Furthermore, discussion of the ``chain manager'' service and of strong
consistency have been moved to a separate document, please see
\cite{machi-chain-manager-design}.

\section{Abstract}
\label{sec:abstract}

Our goal is a robust \& reliable, distributed, highly
available\footnote{Capable of operating in ``AP mode'' or
  ``CP mode'' relative to the CAP Theorem, see
  Section~\ref{sub:wedge}.}
large file
store based upon write-once registers, append-only files,
Chain Replication, and
client-server style architecture.  All
members of the cluster store all of the files.  Distributed load
balancing/sharding of files is {\em outside} of the scope of this system.
However, it is a high priority that this system be able to integrate
easily into systems that do provide distributed load balancing, e.g.,
Riak Core.  Although strong consistency is a major feature of Chain
Replication, this document will focus mainly on eventual consistency
features --- strong consistency design will be discussed in a separate
document.

\section{Introduction}
\label{sec:introduction}

\begin{quotation}
``I must not scope creep.
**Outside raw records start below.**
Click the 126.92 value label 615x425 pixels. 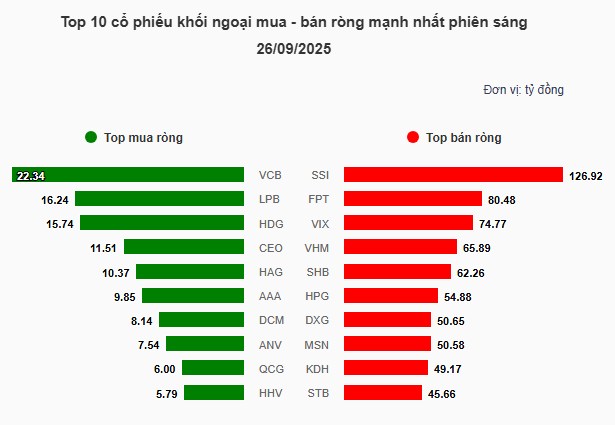pyautogui.click(x=584, y=176)
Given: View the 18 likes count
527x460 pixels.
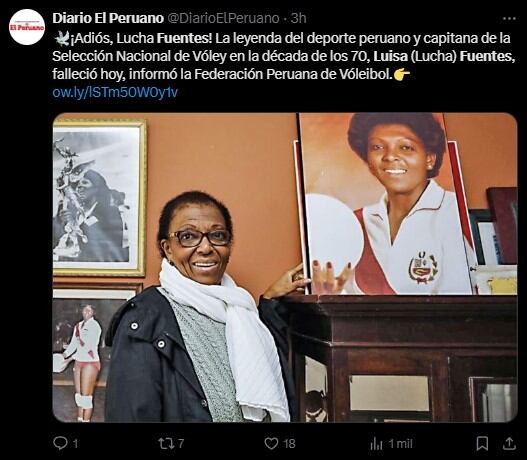Looking at the screenshot, I should [x=289, y=444].
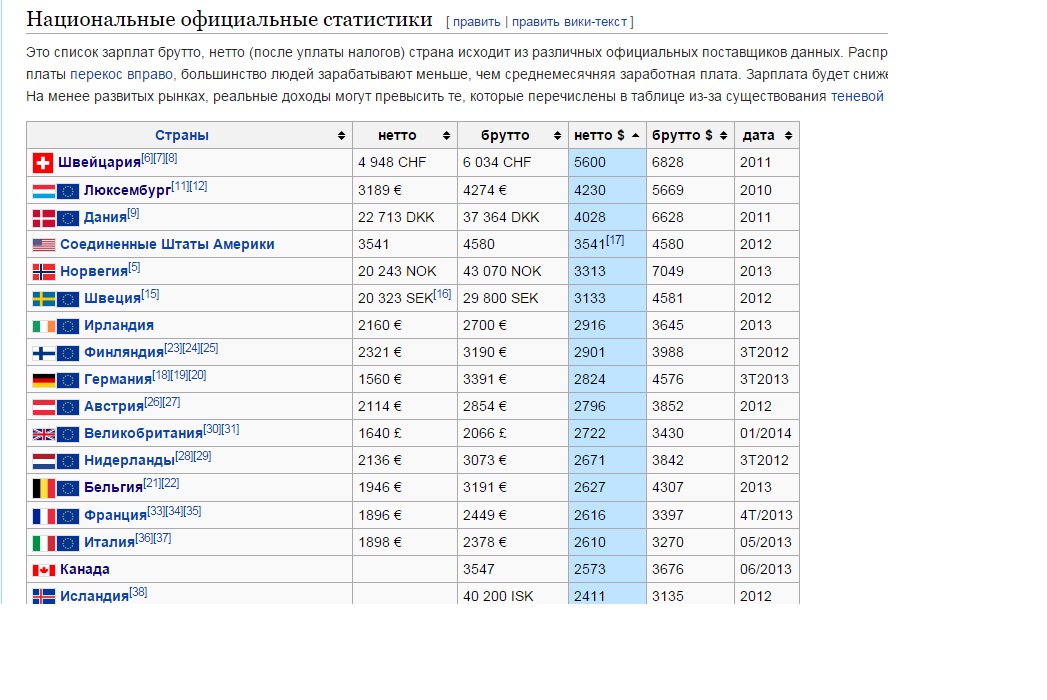Sort by the дата column arrows

click(789, 136)
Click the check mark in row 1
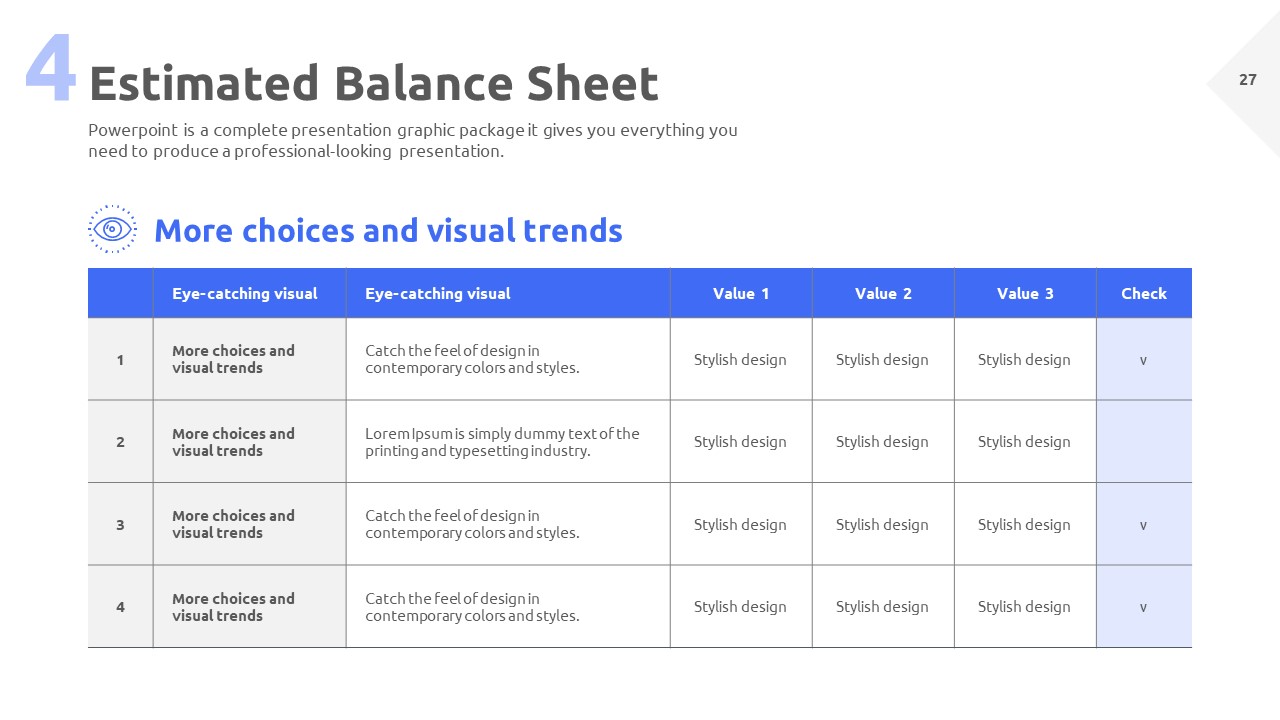Image resolution: width=1280 pixels, height=720 pixels. [x=1143, y=360]
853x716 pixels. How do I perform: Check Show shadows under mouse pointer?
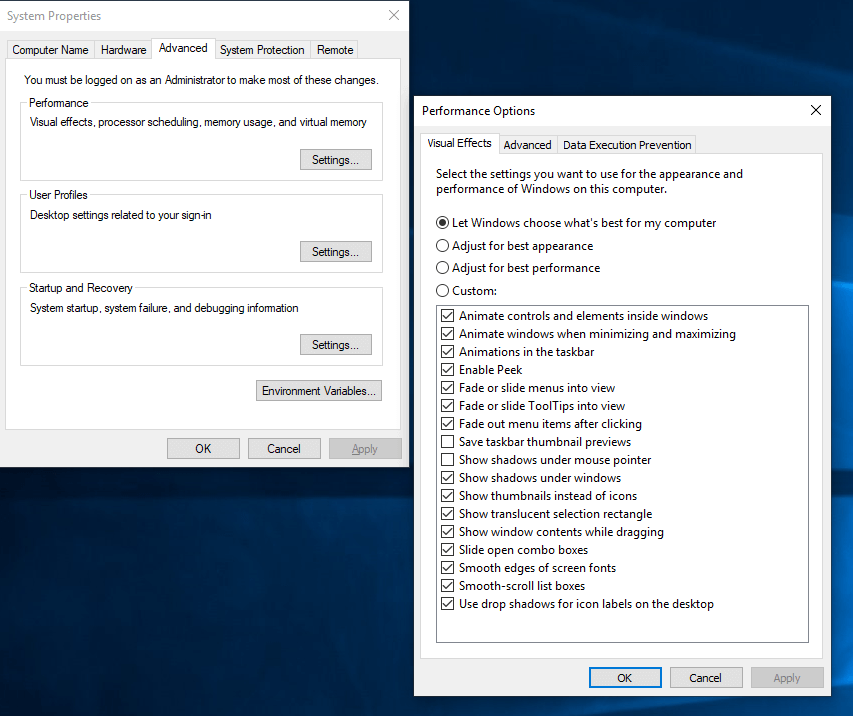pos(447,459)
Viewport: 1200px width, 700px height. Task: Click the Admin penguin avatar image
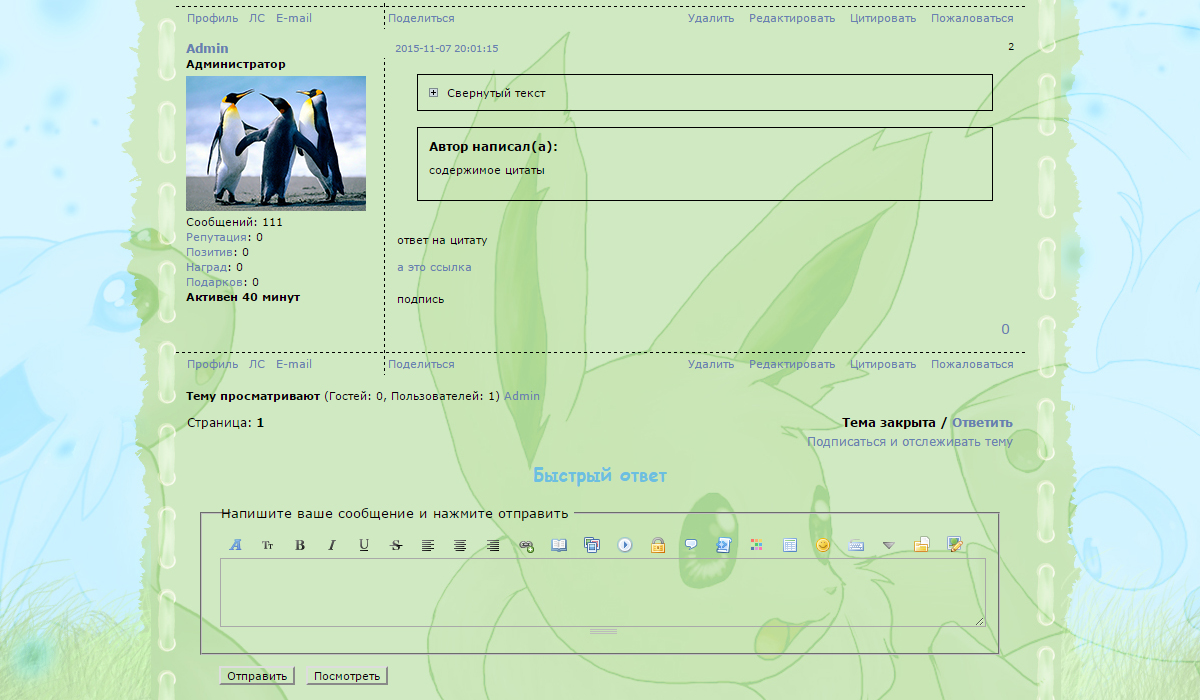pyautogui.click(x=276, y=143)
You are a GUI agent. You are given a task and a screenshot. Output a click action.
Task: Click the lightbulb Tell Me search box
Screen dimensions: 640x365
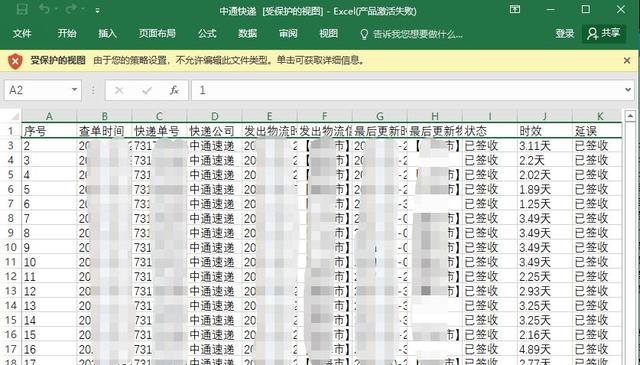(x=411, y=34)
Scope creep is the mind-killer. Scope creep
  is the little-death that brings total obliteration. I will face my
  scope.''
\par
\hfill{--- Fred Hebert, {\tt @mononcqc}}
\end{quotation}
\subsection{Origin of the name ``Machi''}
\label{sub:name}

``Machi'' is a Japanese word for
``village'' or ``small town''.  A village is a rather self-contained
thing, but it is small, not like a city.

One use case for Machi is for file storage, as-is.  However, as Tokyo
City is built with a huge collection of machis, so then this project
is also designed to work well as part of a larger system, such as Riak
Core.  Tokyo wasn't built in a day, after all, and definitely wasn't
built out of a single village.

\subsection{Assumptions}
\label{sub:assumptions}

Machi is a client-server system.  All servers in a Machi cluster store
identical copies/replicas of all files, preferably large files.
This puts an effective limit on the size of a Machi cluster.
For example, five servers will replicate all files
for an effective replication $N$ factor of 5.

Any mechanism to distribute files across a subset of Machi
servers is outside the scope of Machi and of this design.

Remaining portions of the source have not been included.